The key problem is now that science is being flooded, to understate the situation, with open-access journals. Every day I receive at least one and usually two “offers” to publish my manuscript in some new journal. Of course, as an active scientist, I have accumulated piles of them and I have even more money to pay for their publication. The deadline is, at the latest, the end of next week, and I’m guaranteed to see my work published the week thereafter, which is a clear sign of a high-quality review process. Of course, this way you can stick to the traditional route: you pay for an advertisement and so have the right to publish. But do you?

Prices vary greatly and are coming down gradually, but the raw number of new open-access journals is overwhelming. Who has the time or capability to verify the virtually uncountable number of publications? No one, of course. All scientists ought to—actually must—read cutting-edge scientific material, but a swelling flood of journals makes it impossible to stay on top of all the new publishing venues. Except for the highest-quality publications, which are readily identified, scientific dilution, practically homeopathic, is the result. It seriously hampers information transfer and is the problem facing present-day science: the overwhelming flood of new journals with no quality control. Some sort of action must be taken—and soon. This conclusion has become all the more urgent because, even if the flood of manuscripts were to be reviewed, one needs reviewers, and, based on the flood of manuscripts coming across one’s desk, conscientious reviewers will be hard or impossible to find (Arns 2014).
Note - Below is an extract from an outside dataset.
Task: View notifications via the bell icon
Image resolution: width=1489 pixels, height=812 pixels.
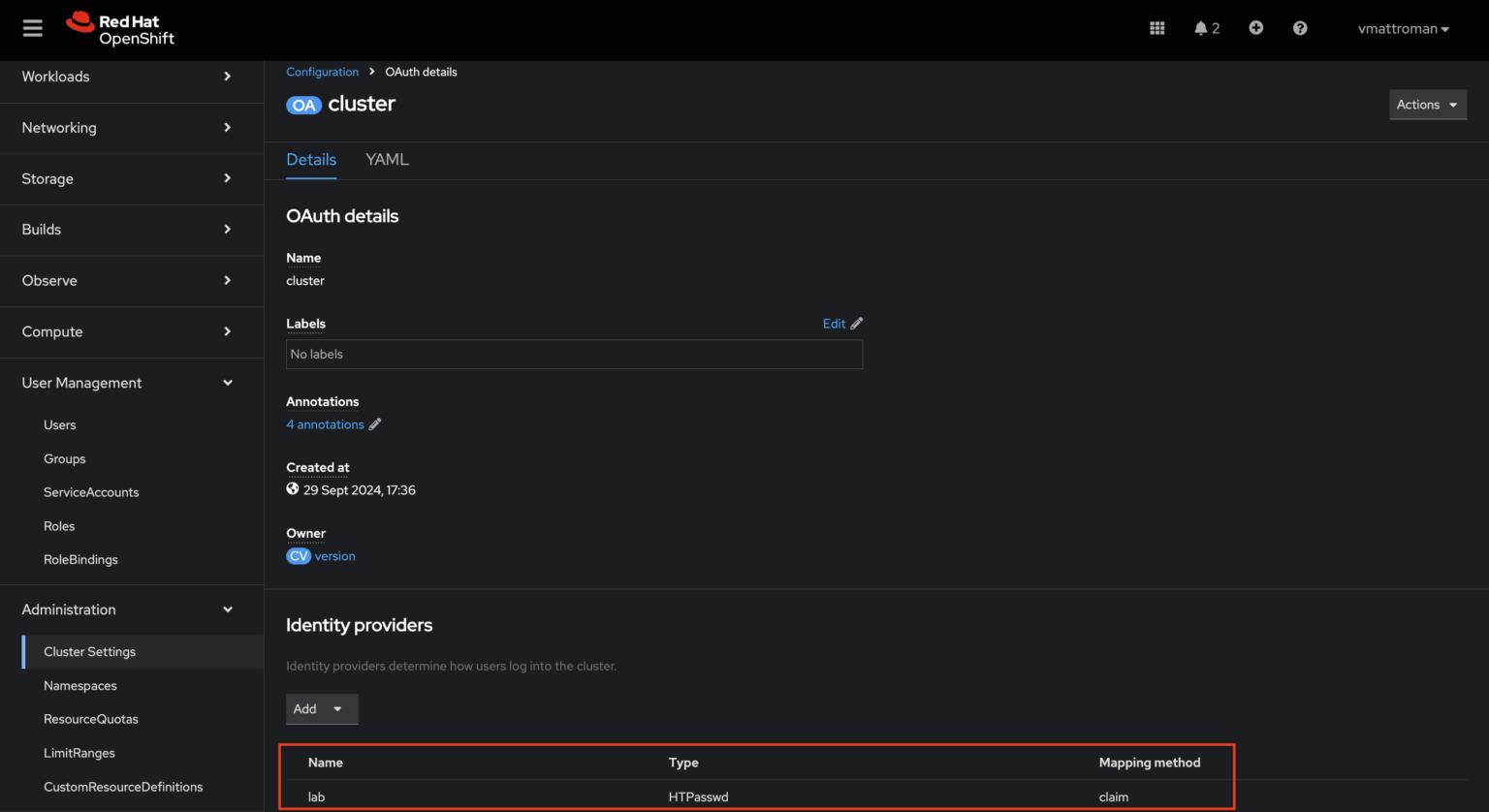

Whereas most traditional journals edited by scientific societies and publishers such as Springer have maintained high quality standards, the overwhelming majority of open-access publishers didn’t start out with those standards and have yet to impose them. Now, maybe they don’t even need to because their clients pay for their ads and so have the right to see their text published. I know, quality checks guarantee, with decent probability, that published works will not contain wrong information. But such verification is, to be blunt, a joke, and here’s why: To say that \(1+1 = 3\) is, of course, wrong, but to say that \(1+1\) is around 3 is not, strictly speaking, incorrect, so it is (I guess) legitimate to publish. The only conclusion any respectable scientist could come to is this: Journals that aim to provide scientific information must impose stringent quality standards.

Prospects Why do we discuss problems of scientific publishing and ways of solving them? There are no problems, only opportunities. Everybody publishes in arXiv or equivalents what she likes best, and the scientific community can read it for free and append comments, if desired. End of discussion, right?
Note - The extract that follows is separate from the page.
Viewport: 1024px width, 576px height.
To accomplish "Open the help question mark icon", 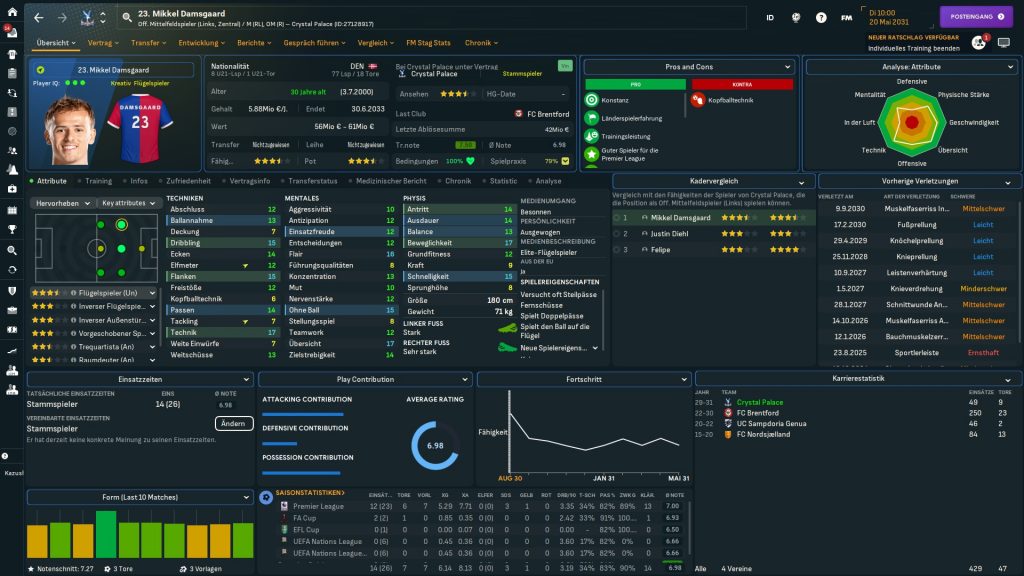I will coord(821,17).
Where, then, are the publications that are relevant for us? Huge outfits like PLOS ONE may very well publish a decent paper every now and then. It is meanwhile also known that high impact factors are supported by only a few highly cited papers. How, then, can I hope to find what I need in such a gigantic warehouse? Titles don’t always provide good clues. There is, however, a far more important drawback. Several people have recently put forth the very argument I just formulated, but these people, I’m afraid, have much more time on their hands than an active researcher working at the cutting edge of science.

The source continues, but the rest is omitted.